(WHAT THE TASK REQUIRES):
Hand back, word for word, the lines from the one containing "This screenshot has width=1280, height=667." to the end of the records, both included, and leave out pictures.

*** Begin section ***

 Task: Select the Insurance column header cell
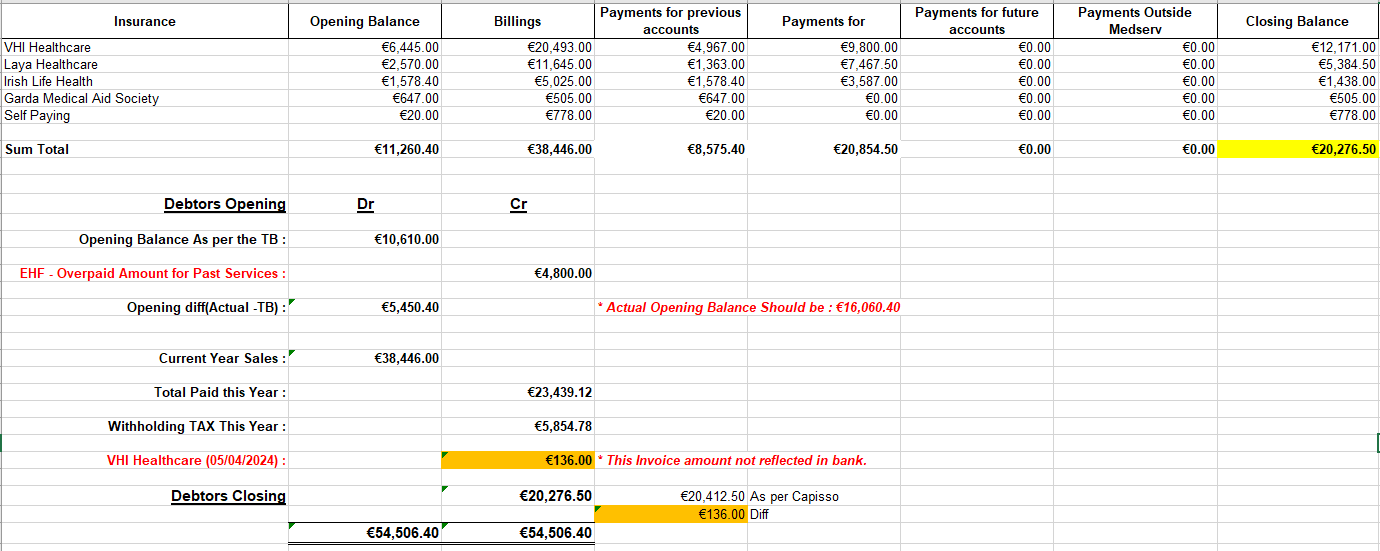[x=144, y=21]
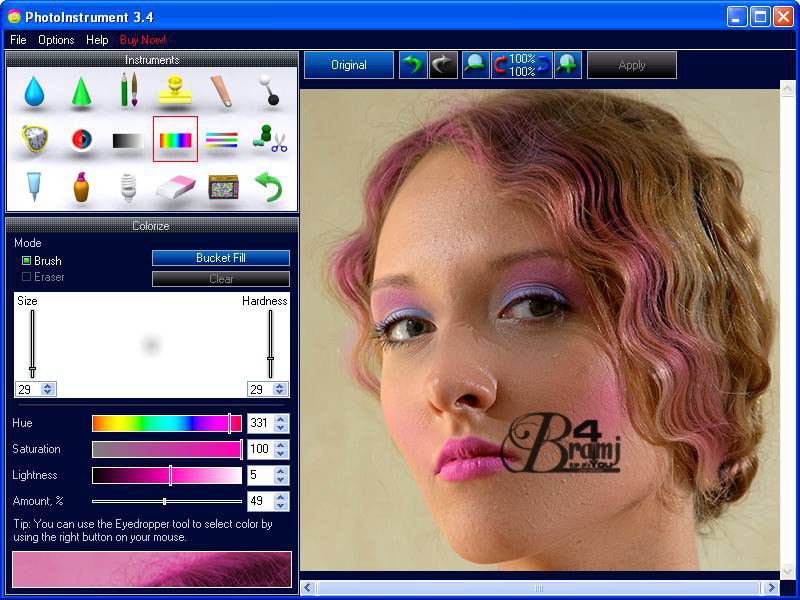Select the green cone Sharpen tool
Viewport: 800px width, 600px height.
(81, 92)
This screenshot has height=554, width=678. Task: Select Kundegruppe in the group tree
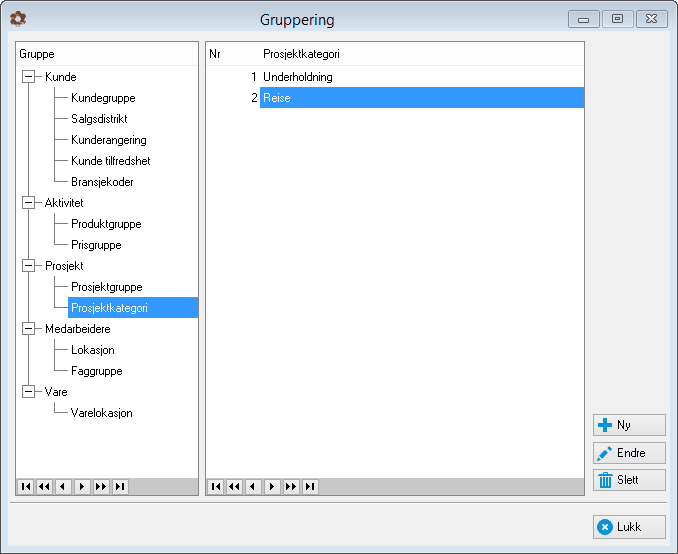tap(103, 98)
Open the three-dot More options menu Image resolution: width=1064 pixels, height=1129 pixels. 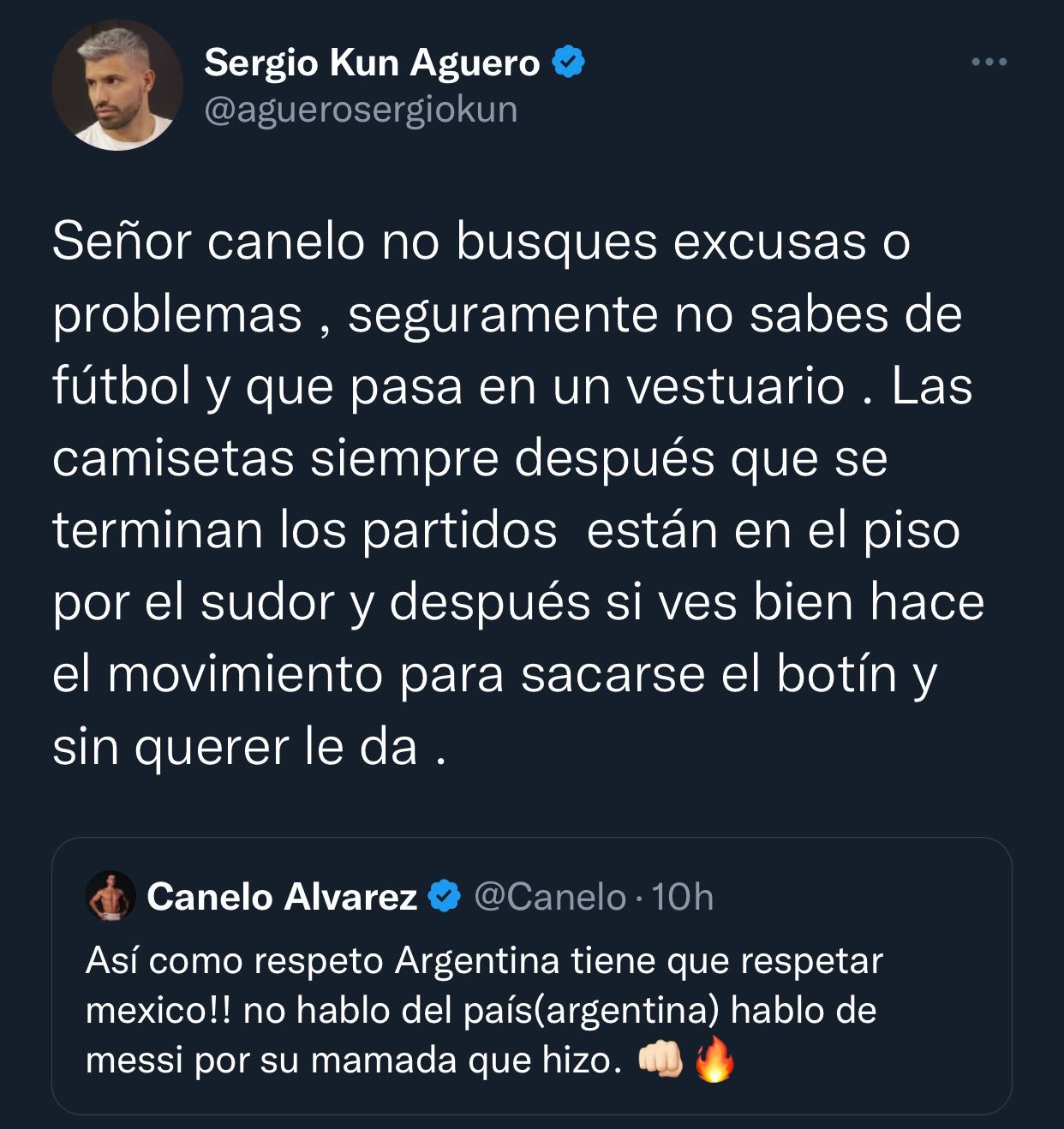[x=989, y=62]
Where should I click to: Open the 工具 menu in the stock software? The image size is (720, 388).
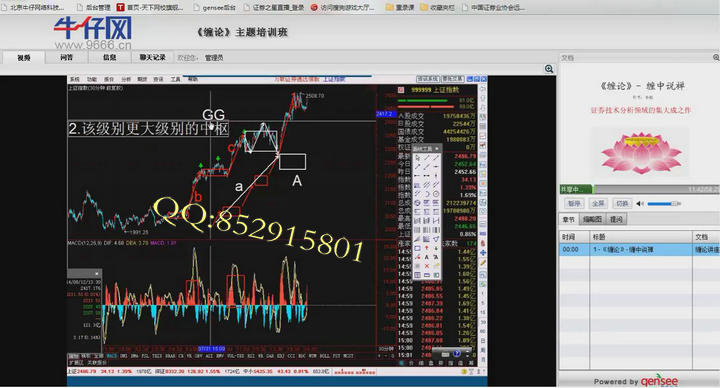[x=176, y=79]
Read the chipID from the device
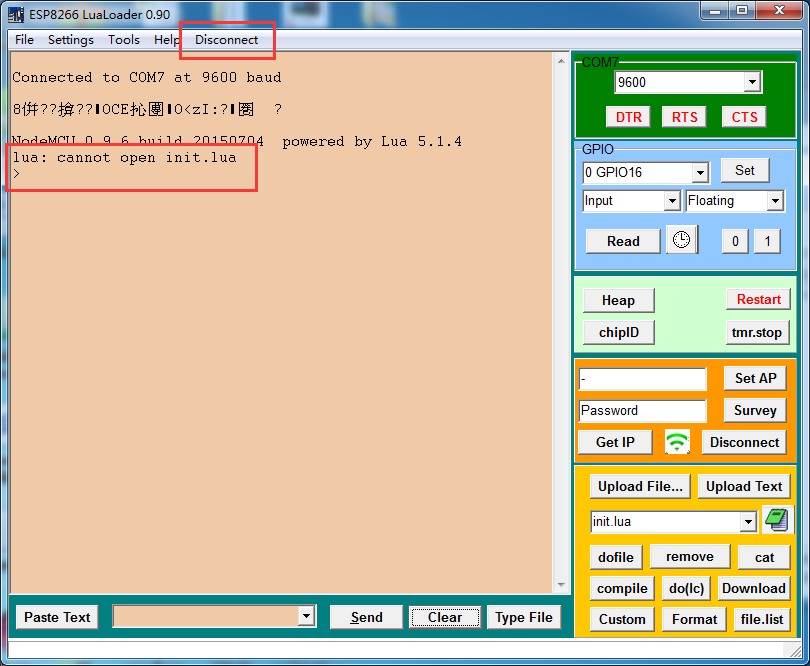The height and width of the screenshot is (666, 810). coord(618,332)
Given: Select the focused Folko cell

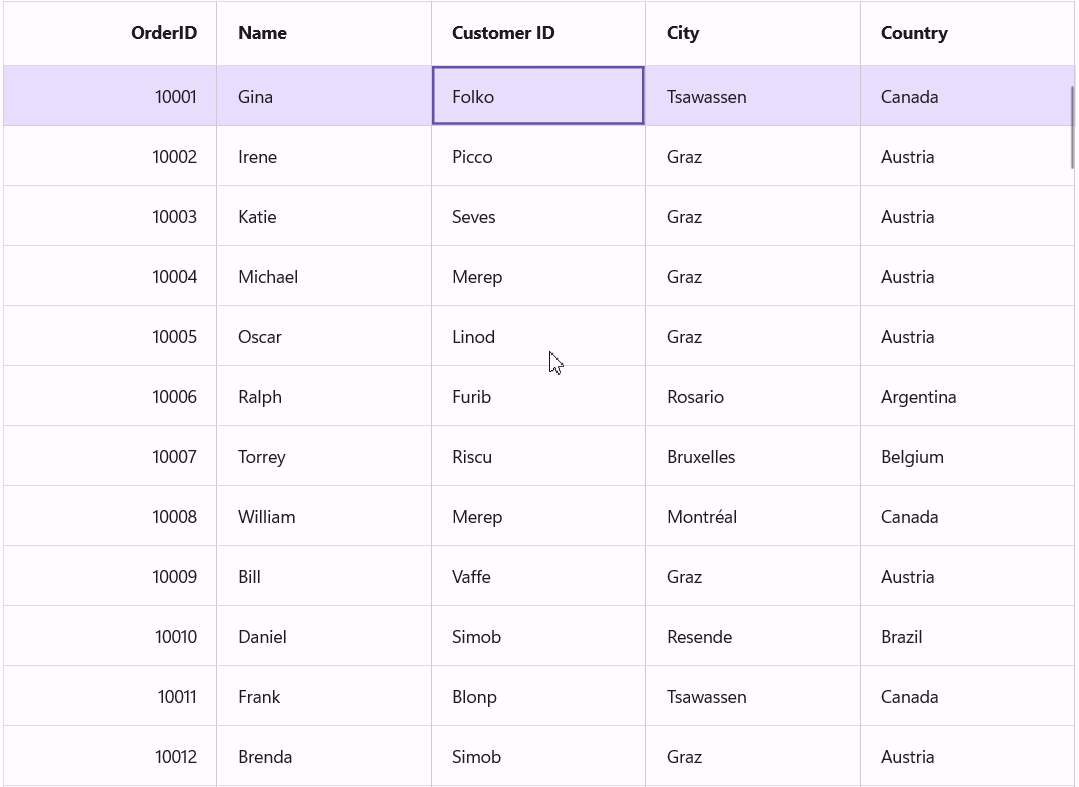Looking at the screenshot, I should coord(538,97).
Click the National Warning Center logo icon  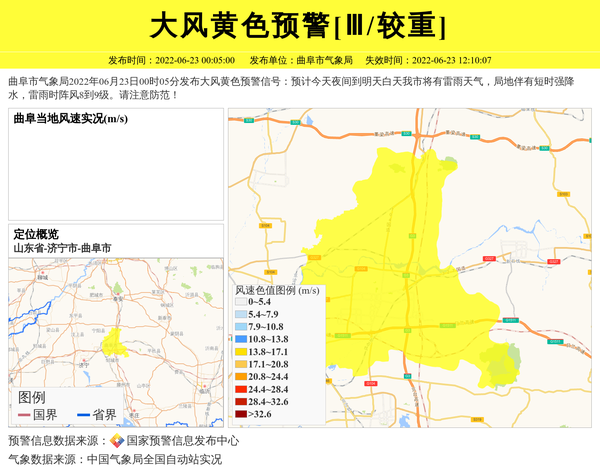click(x=117, y=441)
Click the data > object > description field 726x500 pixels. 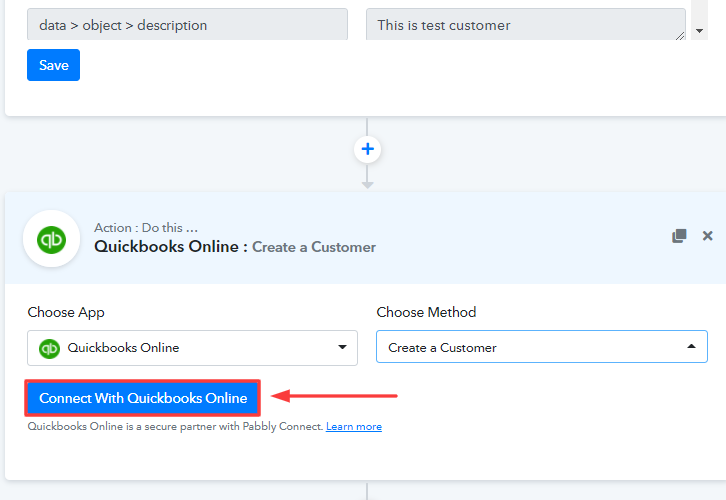tap(187, 25)
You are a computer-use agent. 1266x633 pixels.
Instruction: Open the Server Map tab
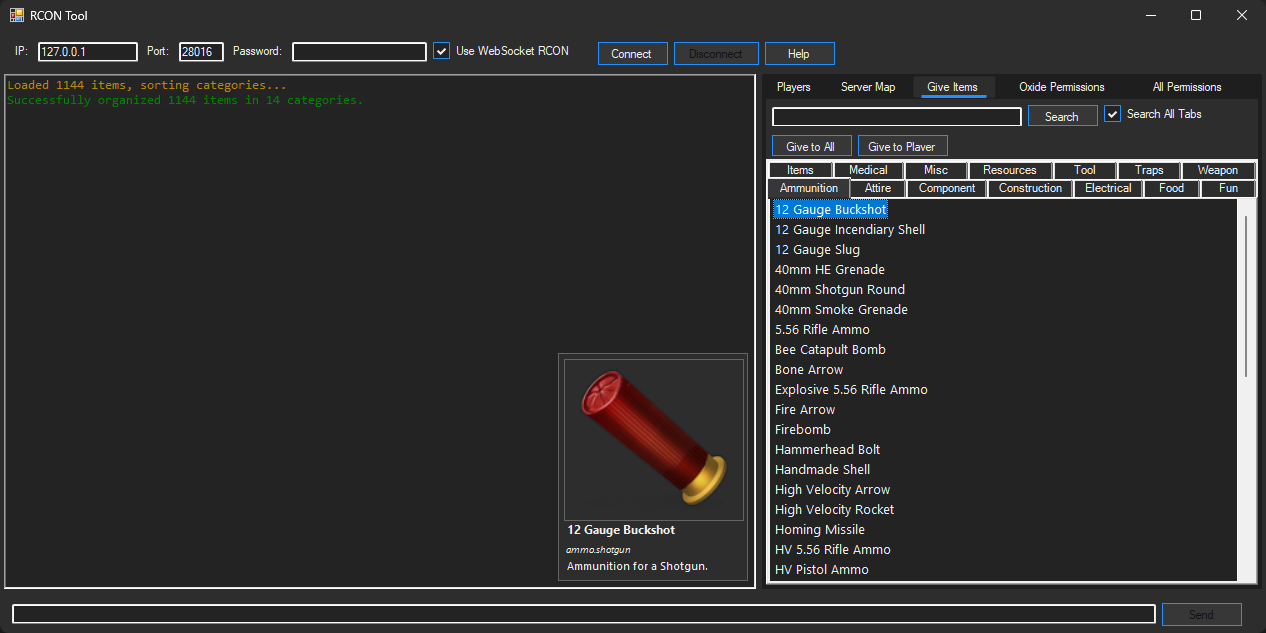pyautogui.click(x=867, y=87)
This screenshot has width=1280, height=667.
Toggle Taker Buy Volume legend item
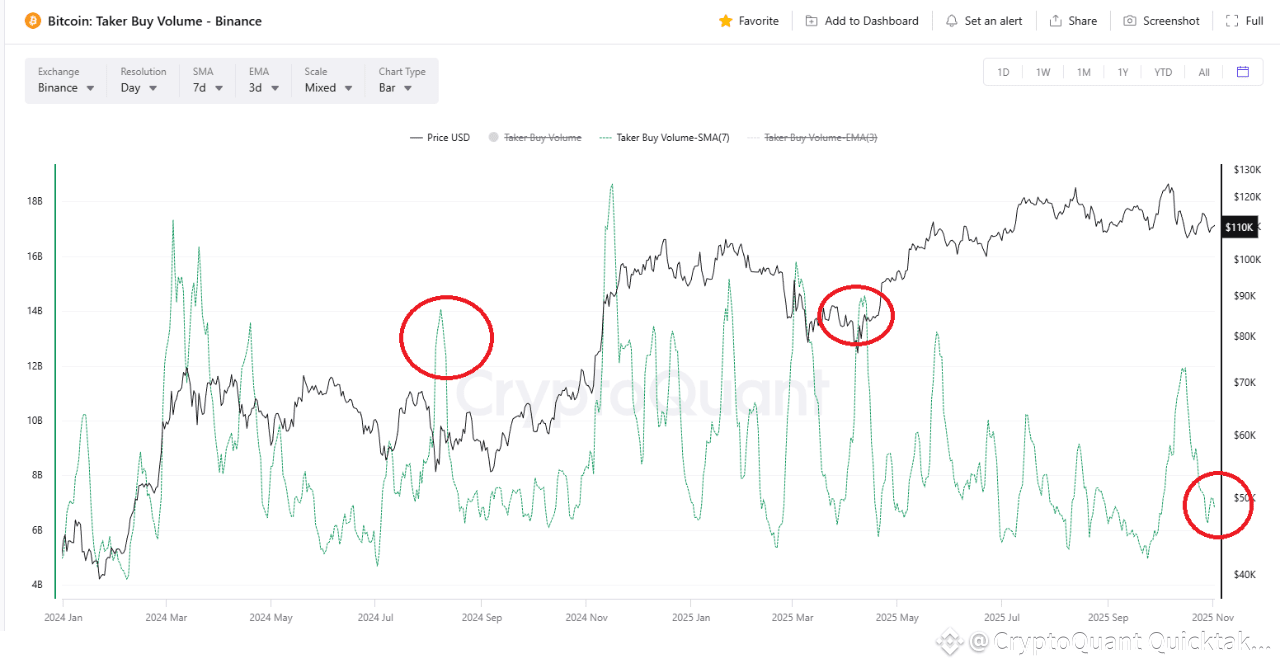point(535,137)
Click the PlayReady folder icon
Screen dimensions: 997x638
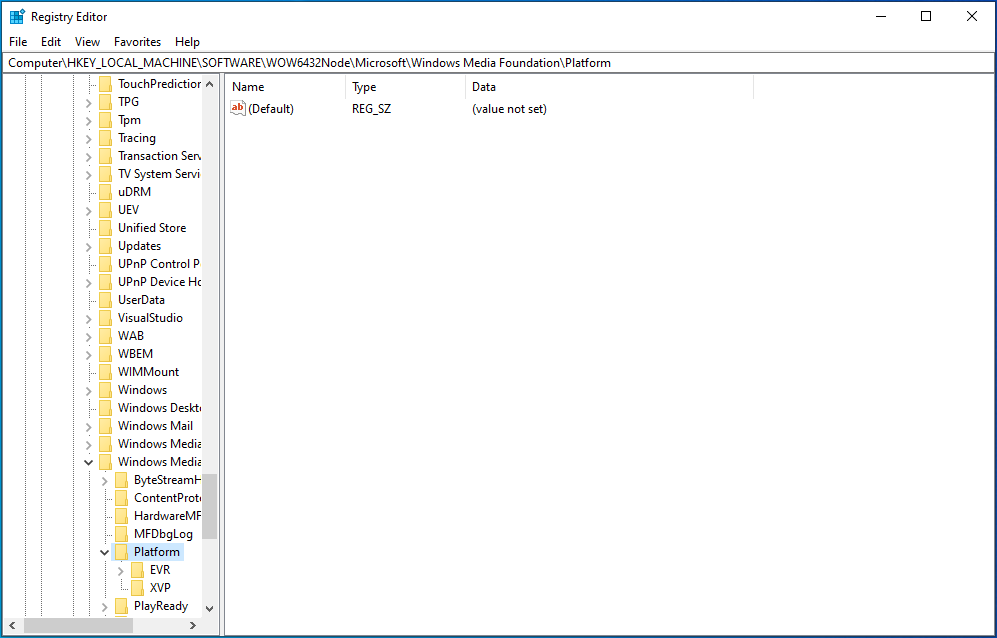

*** End section ***

(TASK RESPONSE):
This screenshot has width=1280, height=667.
Toggle Taker Buy Volume legend item
point(535,137)
Click the PlayReady folder icon
Screen dimensions: 997x638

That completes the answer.